What Will Buffett Do With All That Cash?
Buffett has a remarkable problem on his hands which is that Berkshire is almost producing too much cash to deploy fast enough. As a result, Berkshire’s cash pile now represents close to 4% of the entire bills in the Treasury market, so as Elon Musk said, he essentially is the new de facto Federal Reserve who can act as the lender of last resort. Of course, it’s a slight exaggeration as the Fed can turn on the money-printing spigots without limit but it’s not far off.
Berkshire not only is generating $1 billion monthly from interest alone but it’s also earning massive amounts from its combined operations. At last count, the total was $9 billion in levered free cash flows in the past quarter.
With $4 billion monthly produced through interest and cash flows, Buffett has the problem few of us will ever face; how to invest cash as rapidly as it’s earned.

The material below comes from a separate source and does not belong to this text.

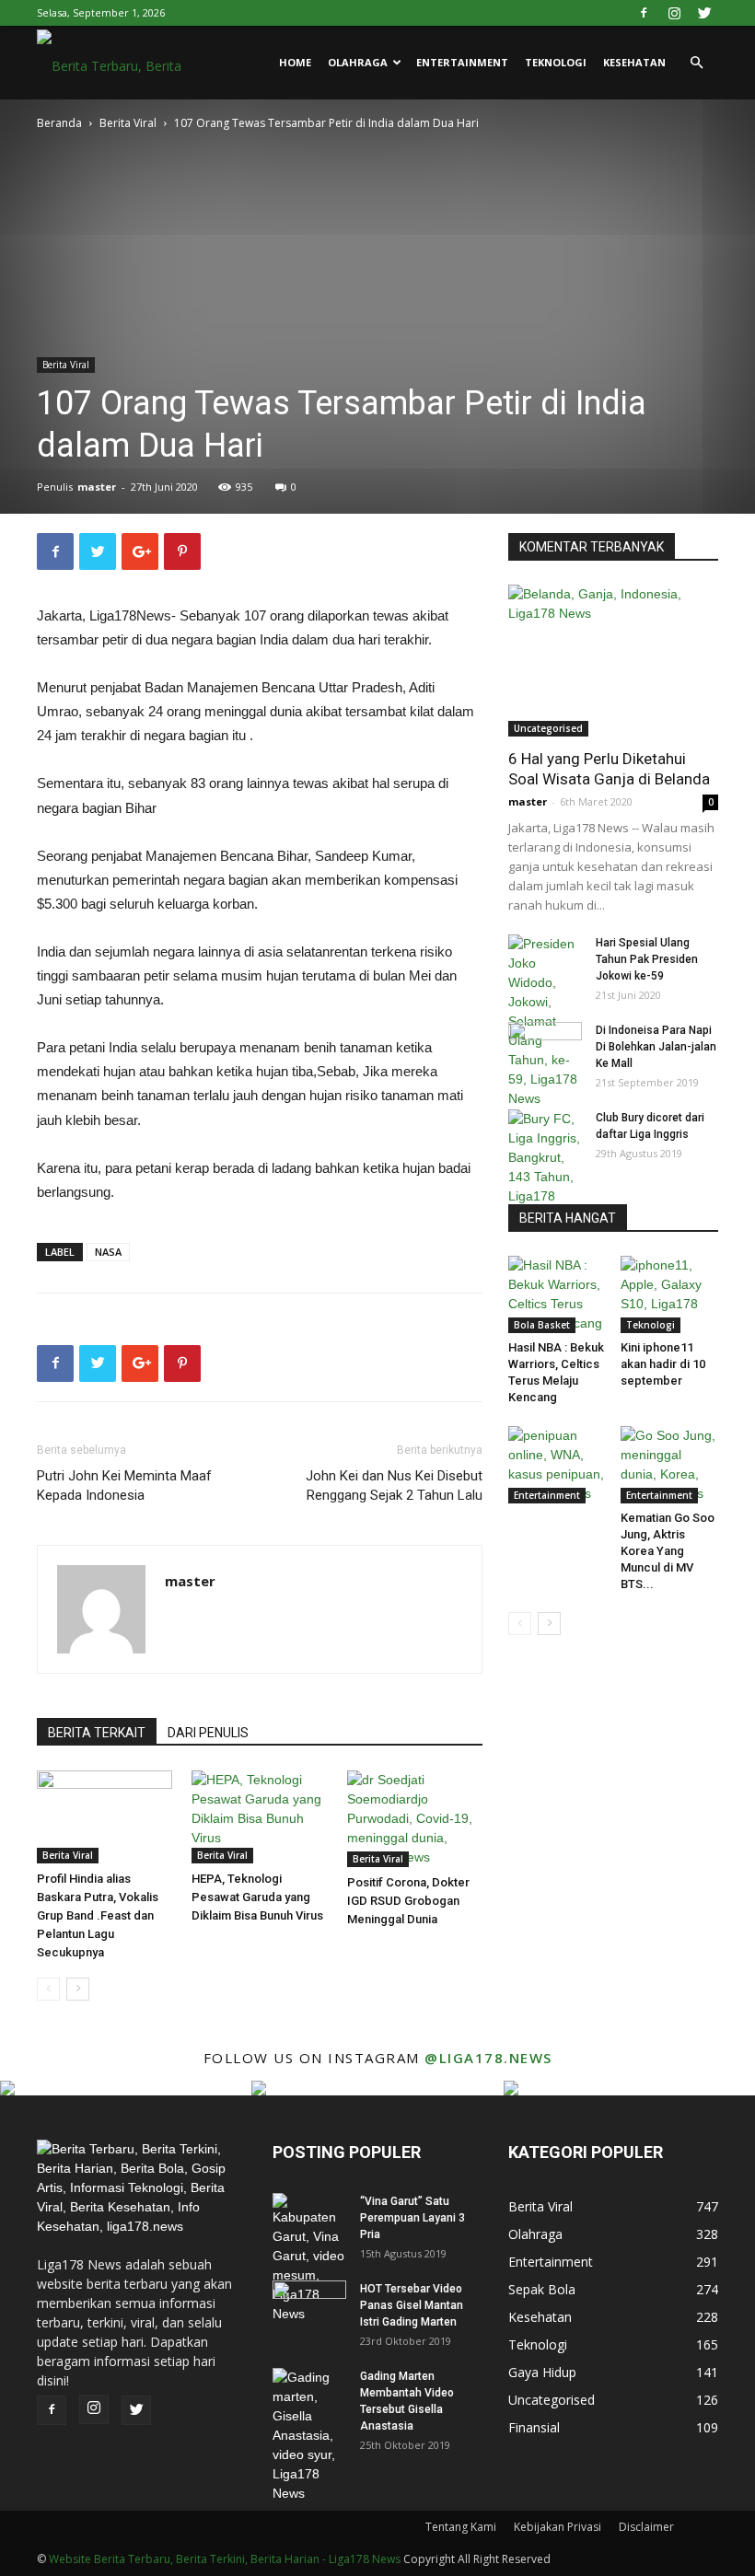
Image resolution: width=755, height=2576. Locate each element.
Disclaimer (646, 2527)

Right now, he’s going to need to, as he describes in his own words, go elephant hunting. He needs a giant company to go on sale in order to deploy that cash because picking off the jackals and hyenas, aka small companies, simply won’t do.
It’s not worth his time and won’t move the needle whatsoever to buy small-cap firms trading at a discount, he needs to buy the giant Fortune 500 ones that can generate an outsized return. But make no mistakes about it, that cash pile provides the optionality to do just that at a time when fear hits extreme levels, asset prices have crashed and he can move swiftly.